4- Consistent but Unpredictable: The best classroom managers know that consistency is important in providing a secure environment. Your procedures and expectations should be consistently applied, but that doesn’t mean that students should outline the chapter every Tuesday and take a test on Friday. Introduce variety into your daily lessons and develop a huge bag of “tricks” and strategies that can be applied in many situations. Soon the students will be eager to find out what will happen next. 5- R U Passionate? If you’re teaching a subject you aren’t wild about, how do you get up in the morning and face the day? Students need to know that you love what you do. The topic you are teaching at the moment may not be your favorite, but you have to let the students know it has value, and you do that by example. Imagine what goes through a kid’s head when he hears.... “This material is hard and it may not be interesting but you have to know it.”…..don’t be guilty of giving them a reason not to learn.

For more information or inspiration: The Firsts Days of School, by Harry Wong Tools for Teaching, by Fred Jones What Great Teachers Do Differently: 14 Things That Matter Most, by Todd Whitaker The Weekly Weird Students love weird science facts and they also like games. So here’s an idea for a weird science game that could make a great bell-ringer for the beginning of class. You may find that student’s can’t wait to find out what’s true and what’s not true so they set out to do some research on their own. Weird Science – Fact or Fiction Collect some unusual science “factoids” or discoveries from the Internet, there are many places where you can do this, just Google. List two on the board or type them on a slip of paper along with a third completely false idea or “fact”. Student Instructions: Select the science “factoid” that’s false, and then write an explanation to justify your answer. Here’s some facts to get you started. (They are all true, you supply the false “factoids”.) 1234-

If a tiger goes bald he will still have stripes, the stripes also represent bands of colored pigment on the skin. Right-handed people live an average of 9 years longer than left-handed people. Analysis of weather data shows that Tuesday is the rainiest day of the week.
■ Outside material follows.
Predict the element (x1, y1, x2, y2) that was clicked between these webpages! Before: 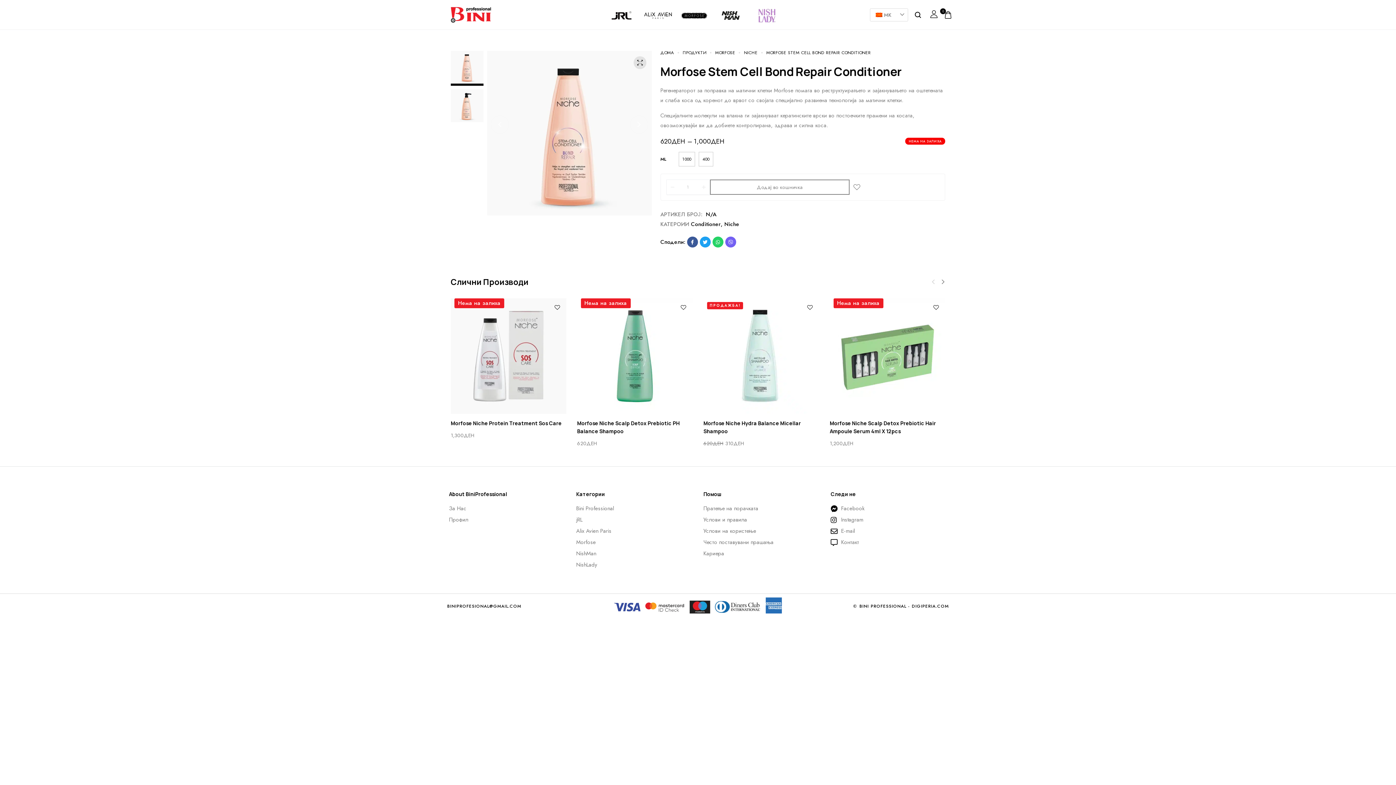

A man from Syria set a Guinness record by putting 22 scorpions in his mouth, and both he and the scorpions survived. 5- Kangaroo means “I don’t understand”. Europeans called them kangaroos after Australian aboriginies used the word when asked what they were called. 6- Rats can’t regurgitate or belch! 7- The blood vessels in one human body would circle the globe 2.5 times. 8- The average person accidentally eats 430 bugs every year. 9- On average women say 7000 words a day, but men say only 2000. 10- The petals of the world’s largest flower are 1.5 feet across. 11- Approximately 80% of all the scientists that have ever lived, are alive today.